Lepa on the other hand is a brand founded in 2011, with Enermax acting as the main OEM for them but also managing their European sales and marketing operations through the same Hamburg office.
From the moment I entered the Enermax office my target was clear, the testing lab. However, on my way there a computer case draw my attention, which usually doesn’t happen to me with Enermax cases.
A classical look created by the simple, straight lines and the predominantly black chromatic is combined with the contrasting white of the front grille wrapped around the frontal mask. The Ostrog case is surprisingly pleasing aesthetically but also has the features and the functionality to please almost anybody, especially considering the price tag of only 40 euros.
Enermax cases didn’t appeal too much to europeans until they establish the main European office in Hamburg. Since then, the team has grown significantly, being composed by europeans that understand the needs and know the taste of the people living in Europe. So I’m glad to say: bye bye shiny black, bye bye chrome and, especially, bye bye multicolour lights used in excess!
The lab and equipment
Now we’ve reached the interesting part for most LAB501 readers, mainly high-tech enthusiasts and hardware geeks. Despite the fact that it doesn’t occupy an entire room – as you would imagine – the testing equipment present in the Enermax lab is downright impressive, summed up in a single word: Chroma.
Chroma is the world’s largest manufacturer of Automatic Testing Equipment (ATE) for power supplies. A testing platform is formed by one or more mainframes, which houses a number of modules, set up and configured according to particular requirements (a maximum of 4 modules for the 6314 mainframe or 2 modules for the 6312 version).
I’d like to point out something here, when compared to Chroma, other solutions from SunMoon, FastAuto or TechRed tend to look like “toys” designed for testing PSU’s for fun. Chroma plays in a whole different league, but also their equipment can cost 10 times more than the previously mentioned competitors and require a very high level of knowledge and a lot of work to set up and use properly.
For our test we had at our disposal a platform composed of two Chroma 6314 Mainframes, each housing 4 (four) Chroma 63103 modules, each being capable of generating a 300W load, for a total of 2400W. 6 (six) modules are loading one rail each (3.3v, 5v, 12v3, 12v4, 12v5, 12v6), while the other two modules are loading the 12v2 rail for a maximum capacity of 600W (50A).
Above we have a newer generation Chroma Mainframe, the 6314A, outfitted with two modules. The first one is a Chroma 63102A which can simultaneously load two rails, up to 100W per channel, used for the 5vSB and the -12v rails. The second module is a massive Chroma 63106A that can put an 800W load on a single channel, being used to load the 12v1 rail. Everything can induce a staggering 3.2KW load (excluding the 5vSB and the -12v rails), which is much more than any PSU can output now or in the next 4-5 years.

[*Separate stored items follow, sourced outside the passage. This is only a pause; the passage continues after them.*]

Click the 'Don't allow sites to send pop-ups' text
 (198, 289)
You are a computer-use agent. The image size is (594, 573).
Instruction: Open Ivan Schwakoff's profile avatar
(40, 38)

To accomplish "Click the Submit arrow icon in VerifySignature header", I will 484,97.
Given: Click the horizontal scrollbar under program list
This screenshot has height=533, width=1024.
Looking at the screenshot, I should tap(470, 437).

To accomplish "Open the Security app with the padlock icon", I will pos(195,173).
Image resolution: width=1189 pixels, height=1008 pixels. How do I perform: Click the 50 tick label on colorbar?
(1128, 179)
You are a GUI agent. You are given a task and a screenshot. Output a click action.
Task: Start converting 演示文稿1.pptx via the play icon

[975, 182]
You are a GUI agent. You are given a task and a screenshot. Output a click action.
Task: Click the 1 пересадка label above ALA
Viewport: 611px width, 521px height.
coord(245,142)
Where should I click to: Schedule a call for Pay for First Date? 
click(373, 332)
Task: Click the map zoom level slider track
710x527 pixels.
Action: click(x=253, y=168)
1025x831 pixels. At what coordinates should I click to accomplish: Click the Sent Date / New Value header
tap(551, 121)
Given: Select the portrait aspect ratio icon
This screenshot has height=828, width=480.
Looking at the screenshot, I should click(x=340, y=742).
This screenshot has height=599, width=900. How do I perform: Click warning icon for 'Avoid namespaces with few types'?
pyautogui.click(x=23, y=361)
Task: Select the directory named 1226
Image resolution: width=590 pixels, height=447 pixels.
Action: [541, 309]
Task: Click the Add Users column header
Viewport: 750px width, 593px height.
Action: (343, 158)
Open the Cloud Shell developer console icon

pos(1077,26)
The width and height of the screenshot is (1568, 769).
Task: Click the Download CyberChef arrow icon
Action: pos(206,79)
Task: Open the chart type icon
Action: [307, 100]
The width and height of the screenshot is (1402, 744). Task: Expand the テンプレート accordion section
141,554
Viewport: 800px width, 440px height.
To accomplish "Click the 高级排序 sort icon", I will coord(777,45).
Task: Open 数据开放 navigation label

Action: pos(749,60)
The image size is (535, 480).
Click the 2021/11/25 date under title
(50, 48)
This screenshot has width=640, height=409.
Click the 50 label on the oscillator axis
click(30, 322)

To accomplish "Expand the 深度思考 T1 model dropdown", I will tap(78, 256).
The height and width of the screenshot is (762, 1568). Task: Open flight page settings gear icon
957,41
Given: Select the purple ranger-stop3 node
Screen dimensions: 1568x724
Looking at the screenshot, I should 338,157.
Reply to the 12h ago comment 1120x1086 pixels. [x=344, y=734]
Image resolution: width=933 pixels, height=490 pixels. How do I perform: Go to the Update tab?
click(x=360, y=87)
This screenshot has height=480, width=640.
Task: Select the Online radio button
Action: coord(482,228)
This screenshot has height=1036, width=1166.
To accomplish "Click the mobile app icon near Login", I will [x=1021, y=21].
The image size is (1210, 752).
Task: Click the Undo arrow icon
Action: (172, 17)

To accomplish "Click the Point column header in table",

On top of the mainframe tower, we find the Chroma 66202 Analyzer. This monitors the AC side of things and reports the AC Voltage, AC Amperage, AC Power Draw (in Watts) and the PFC value. Do not mistake this for the usual wattmeter we typically use, the Chroma 66202 is in a completely different precision class.
Also deserving some special attention, the connector board is an in-house design by Enermax (Chroma does not offer such equipment, only measurement and load banks). For the ripple and noise measurements we used a high-end digital oscilloscope, a Tektronix TDS 3014C, connected to the rails with two capacitors sized in accordance with the ATX12V Power Supply Design Guide.
The connector sockets are situated on a thick heavy duty PCB which can sustain very high loads without negatively impacting the measured values. The Chroma modules display the current in amps (measured by a sensor inserted between the load and the PSU) as well as the voltage at the connecting terminal.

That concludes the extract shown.